Liputan6.com, Jakarta - Kalau kamu membuka laman Google hari ini, kamu akan mendapati Google menampilkan gambar atau Google Doodle mirip katak di kolam dengan dominasi warna hijau dan tulisan angka 28, 29 pada gambar katak, dan angka 1.
Advertisement
Keterangan pada Google doodle tersebut adalah leap day. Apa itu?
Sadarkah kamu, hari ini tanggal 29 Februari merupakan hari terakhir di bulan ini. Tanggal 29 Februari ini juga istimewa, karena hanya ada tiap 4 tahun sekali, atau tahun kabisat.
Jika biasanya satu tahun ada 365 hari, pada tahun kabisat ada 366 hari dengan penambahan hari ada di tanggal 29 Februari.
Jadi, leap day itu pada dasarnya merupakan hari kabisat alias tanggal 29 Februari, dalam hal ini 29 Februari 2024.
"Ini adalah leap day! Leap day, 29 Februari, hanya terjadi setiap empat tahun sekali, untuk membuat kalender kita sejajar dengan Bumi dan matahari. Nikmati hari bonus di Februari ini. Selamat hari kabisat!" tulis Google dalam keterangan Google Doodle-nya.
Lalu, kenapa ada tahun kabisat?
Mengutip CBS News, tahun kabisat ada karena saat dunia mengikuti kalender 365 hari, sebenarnya itu membuat Bumi membutuhkan lebih dari satu tahun untuk mengorbit Mahari.
Tahukah kamu, menurut NASA, Bumi membutuhkan waktu 365 hari, 5 jam, 48 menit, dan 46 detik untuk mengorbit Matahari dalam satu tahun? Meski pada tahun biasa hari dalam satu tahun dibulatkan menjadi 365 hari, hampir enam jam tambahan waktu tersebut tidaklah hilang.
Menambahkan 1 Hari di Bulan Februari Tiap 4 Tahun
Untuk itulah, kalender mengenal tahun kabisat (366 hari), dengan menambahkan 1 hari di kabisat.

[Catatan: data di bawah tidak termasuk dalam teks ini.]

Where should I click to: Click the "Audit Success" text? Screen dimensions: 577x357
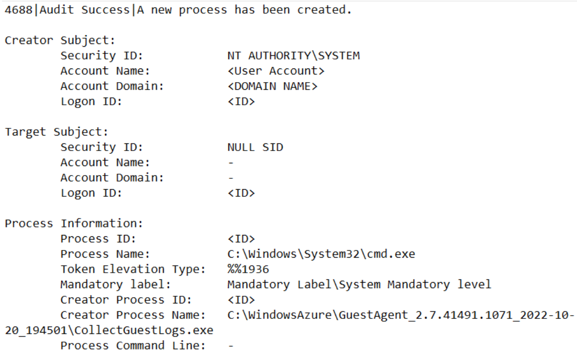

Jadi, waktu Bumi mengorbit matahari bisa sinkron.
Jika kita tidak menambahkan satu hari tiap empat tahun, kalender dan musim tidak akan sinkron. Ini pun bisa berpengaruh ke siklus pertanian, penanggalan, dan kegiatan lain yang bergantung pada musim.

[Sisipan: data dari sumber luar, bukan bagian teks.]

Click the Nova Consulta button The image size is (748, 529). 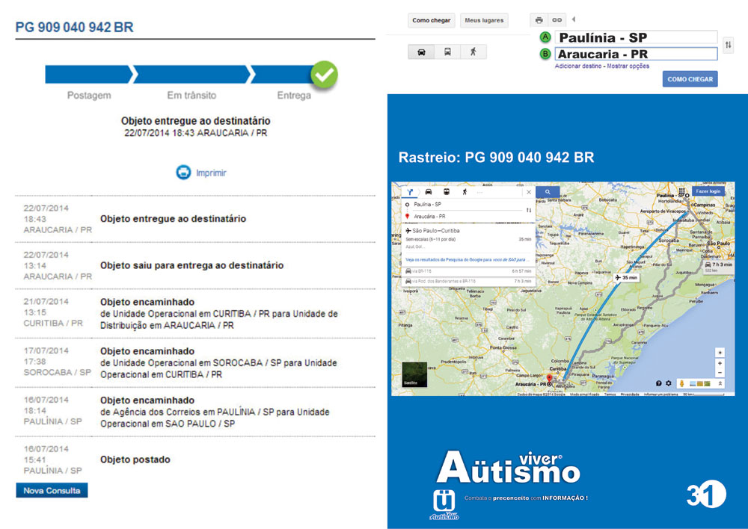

Tanpa adanya Leap Day, dalam 100 tahun, kalender akan kehilangan 24 hari, dan dalam 700 tahun, bisa jadi musim panas di Belahan Bumi Utara akan dimulai pada bulan Desember.
Advertisement
Sejarah Tahun Kabisat
Mengutip kanal Lifestyle, Peneliti di Jurusan Astrofisika Universitas Warwick Dr James McCormac menyebutkan, pada tahun 46 SM, Julius Cesar mengusulkan Kalender Julian yang baru.
Ia menyebut, kalender ini akan menambahkan satu hari pada bulan terpendek dalam satu tahun (Februari) setiap empat tahun sekali. Hal ini dilakukan dalam upaya untuk memungkinkan koreksi terhadap masalah penyimpangan seperempat hari.
“Namun, ini adalah koreksi yang berlebihan terhadap masalah tersebut. Karena satu tahun matahari tidak persis 365,25 hari. Pada kenyataannya, satu tahun matahari adalah lebih sedikit yaitu 365,2422 hari. Selisih yang amat sedikit ini nyatanya membuat perhitungan Kalender Julian dengan orbit satu tahun bumi terhadap matahari jadi berbeda," katanya.
Adanya selisih 0.0078 hari ini akhirnya membuat perhitungan Kalender Julian kembali dikoreksi. Penyederhanaan kalender Julian menciptakan penyimpangan 13 hari yang terakumulasi pada akhir tahun 1500-an.
Koreksi Hanya Tambahkan 1 Hari di Februari Tiap 4 Tahun Sekali
Hal ini menyebabkan Paus Gregorius XIII, Pontifex Maximus dari gereja Katolik, membuat kalender Gregorian pada tahun 1582.
Selain memasukkan hari kabisat setiap empat tahun, kalender Gregorian juga melewatkan tiga hari kabisat setiap empat abad.
Jadi sekarang, jika suatu tahun bisa habis dibagi empat, itu adalah tahun kabisat. Kecuali tahun tersebut juga habis dibagi 100 dan tidak habis dibagi 400.
Dengan begitu, tahun 2100 tidak menjadi tahun kabisat, menurut Smithsonian. Hal yang sama seperti yang terjadi pada tahun 1700, 1800, dan 1900, tetapi tidak terjadi pada tahun 2000.